J'ai mené aussi des médiations où j'ai fait face à des conflits entre les directions  d'établissements pour personnes âgées ou handicapées et les familles. Mais là, il s'agissait plutôt de désaccords autour des soins à donner. 

Comment se passe une médiation dans le milieu de la santé ?

Rappelons d'abord un principe fondamental : la médiation n’est pas un acte de pouvoir. Le médiateur ne décide pas, il facilite la construction d’un éventuel accord par les parties. Il n’est ni juge ni arbitre, ni même conciliateur. Son rôle consiste premièrement à aider les parties à reprendre le dialogue, et deuxièmement à trouver un accord plus ou moins complet, ou au moins un accord sur le désaccord. Le tout se passe de façon formelle : on définit un certain nombre de séances qui durent deux ou trois heures, pendant trois mois. Si l'on n'a pas réussi à terminer en trois mois, on renouvelle les entretiens pendant trois mois supplémentaires. Le secret est garanti.

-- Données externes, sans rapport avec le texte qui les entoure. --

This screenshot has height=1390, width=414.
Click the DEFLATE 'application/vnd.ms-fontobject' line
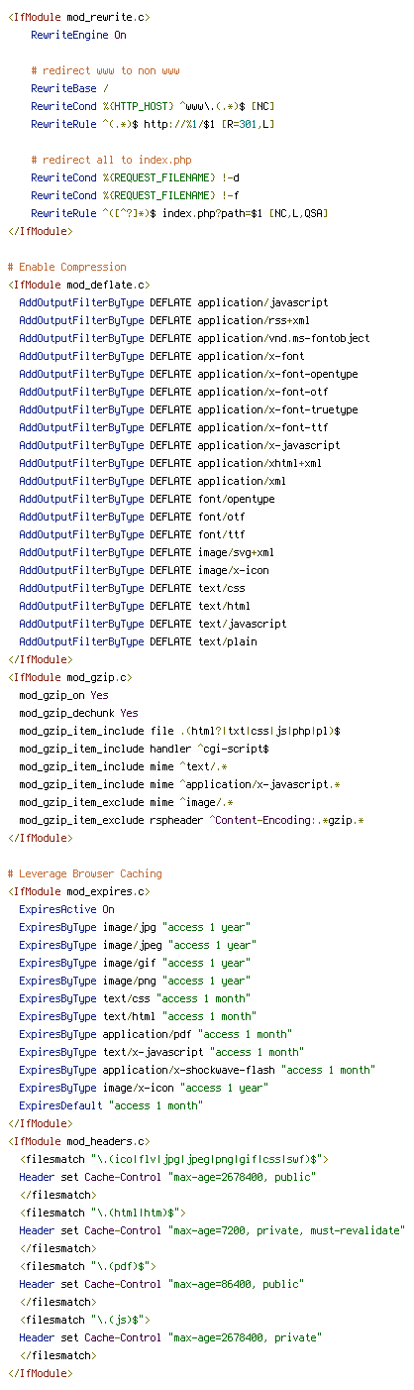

A ces généralités, je voudrais ajouter quelques précisions. Premier point : les parties en présence sont les mieux placées pour trouver dans leur souffrance les clés d’un rapprochement. Deuxième point : la liberté est totale. Les parties viennent volontairement, après avoir signé une convention de médiation pour témoigner de leur volonté de trouver entre elles une solution. Mais elles peuvent partir quand elles le veulent sans aucune justification. Enfin, troisième point : la médiation n’empêche en rien un procès, une démarche judiciaire ou je ne sais quel autre moyen de résolution de conflit. 

Est-ce que cela pourrait suffire dans le cas de Vincent Lambert, où la famille est désormais totalement divisée ?

Dans le cas de Vincent Lambert, ma réflexion de médiateur m’amène à dire qu'on aurait dû essayer dès 2013 de voir quel était le nœud du problème pour essayer de rapprocher les points de vue. Je ne suis pas devin et c’est toujours difficile de reconstruire le futur antérieur, mais j’ai quelque raison de penser qu’on aurait pu à ce moment-là arriver à trouver des points d’accord plus facilement qu'aujourd'hui.

Je me demande même si à l’heure actuelle, des entretiens séparés avec, d’une part, la partie de la famille qui est pour l’arrêt des soins et, d’autre part, la partie de la famille qui y est opposée n'améliorerait pas les choses. La médiation est le moyen d’aller vers un peu plus de paix. Là, on est dans une spirale absolument épouvantable depuis cinq ans, malgré des quantités d’interventions judiciaires et médicales. Cet échec médico-judiciaire montre qu’il y a des situations où il vaut mieux résoudre le problème en fonction de critères individuels sur le terrain plutôt que de recourir à la loi. Comme disait Aristote, il y a des situations où la loi est dans sa généralité et ne peut pas répondre à une approche individuelle.

La médiation est-elle efficace en général ?

J'ai mené 28 médiations entre des directions d'établissement et des familles, qui se plaignaient des soins et avaient souvent entamé des démarches en vue d’un procès. Dans une majorité de cas, une solution concertée a été trouvée alors que le conflit durait parfois depuis un, deux voire trois ans. Beaucoup de familles ont dit que si elles avaient connu plus tôt cette possibilité d'échanger dans un cadre confidentiel et apaisé, elles n’en seraient pas là. Des postes de médiateurs existent déjà dans les grands hôpitaux, mais beaucoup d'entre eux ne sont pas suffisamment formés à la médiation.

Une des leçons de l'affaire Lambert, où une famille se déchire depuis des années, c'est celle-là : faites vos directives anticipées et désignez une personne de confiance. Tout est alors bien plus facile pour les médecins comme pour les familles elles-mêmes.